INFORMATION SUPPLIED Start Marker

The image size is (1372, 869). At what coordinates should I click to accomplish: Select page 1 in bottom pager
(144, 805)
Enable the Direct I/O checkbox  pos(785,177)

INFORMATION SUPPLIED End Marker
INFORMATION SUPPLIED Start Marker

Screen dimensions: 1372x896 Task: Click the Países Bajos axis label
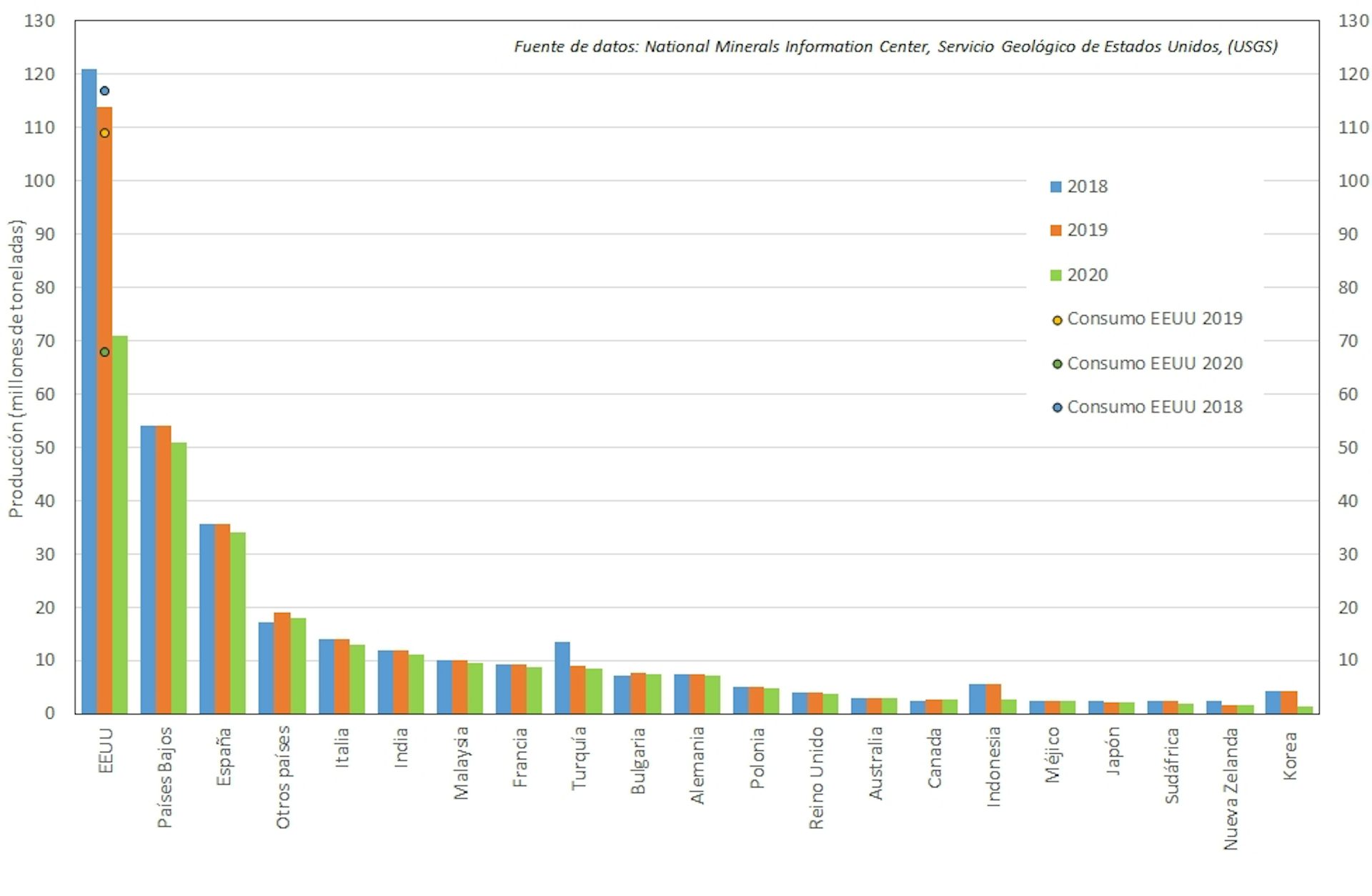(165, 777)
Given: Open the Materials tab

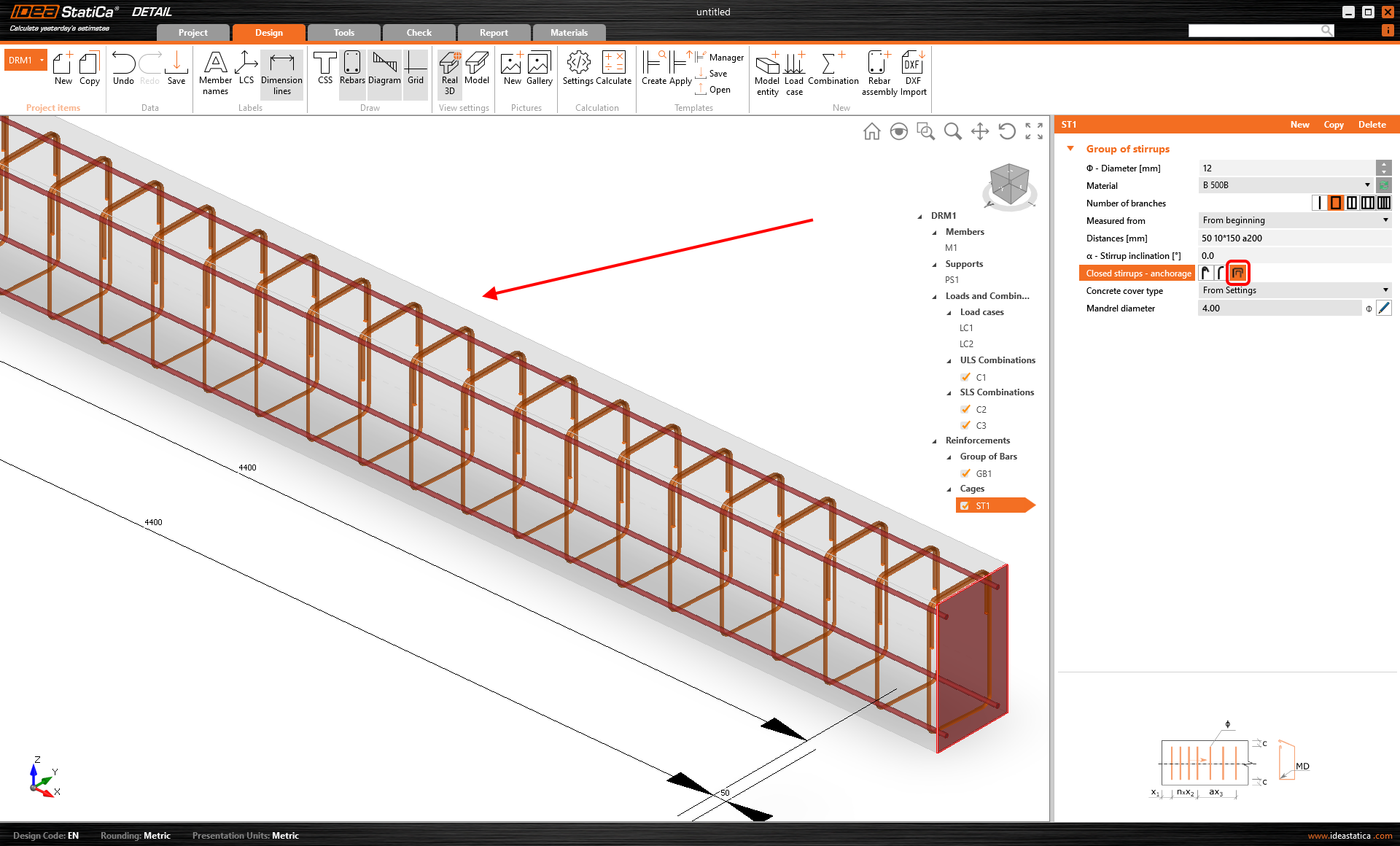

INFORMATION SUPPLIED End Marker
INFORMATION SUPPLIED Start Marker

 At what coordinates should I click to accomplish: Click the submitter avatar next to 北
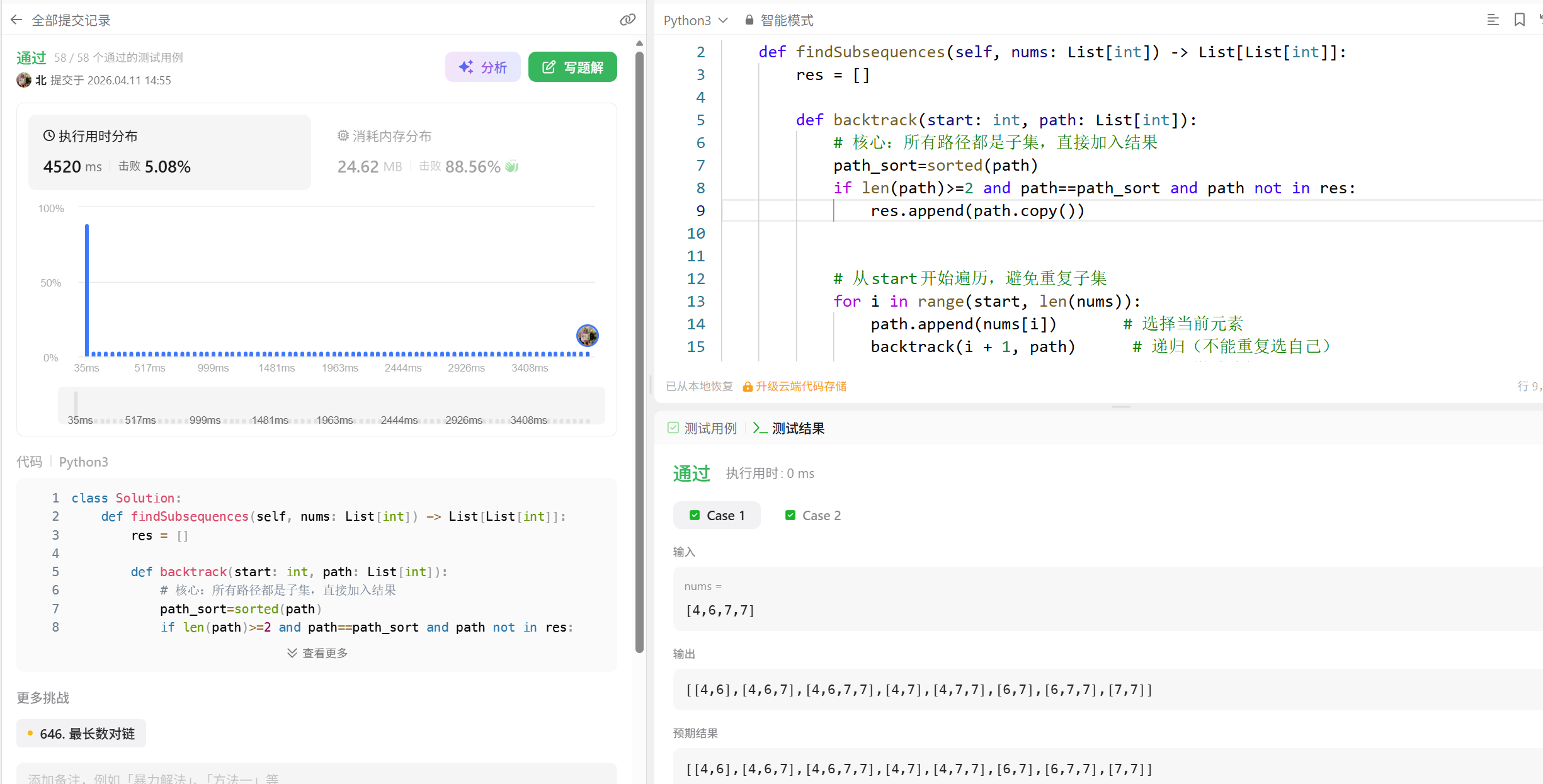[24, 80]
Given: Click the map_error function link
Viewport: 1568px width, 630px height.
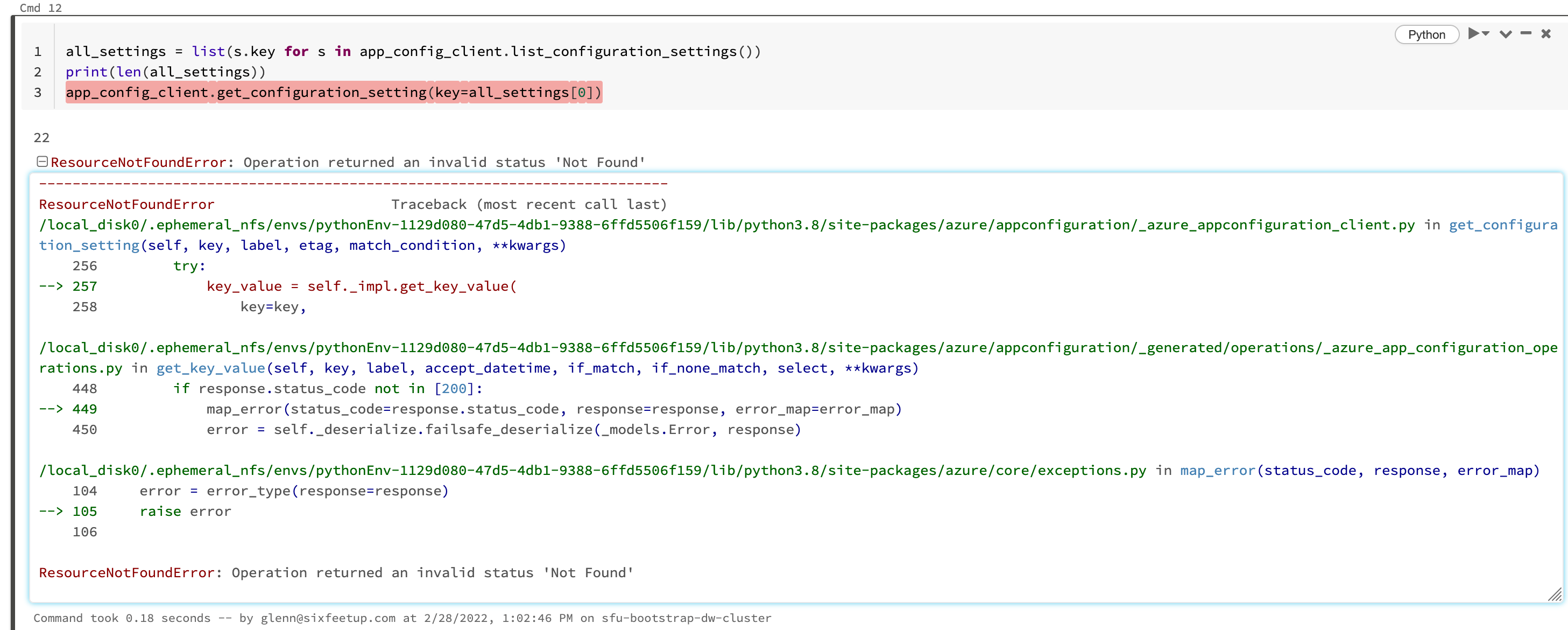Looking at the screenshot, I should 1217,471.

INFORMATION SUPPLIED End Marker

** ABOUT THIS TASK **
When the line with "The image size" is reached in the data above, start copying there, and copy each line exactly until the line with "Enable the Direct" has been copied; copy nothing else.

** PROBLEM SOLUTION **
The image size is (1372, 869). At what coordinates should I click to accomplish: Select page 1 in bottom pager
(144, 805)
Enable the Direct I/O checkbox  pos(785,177)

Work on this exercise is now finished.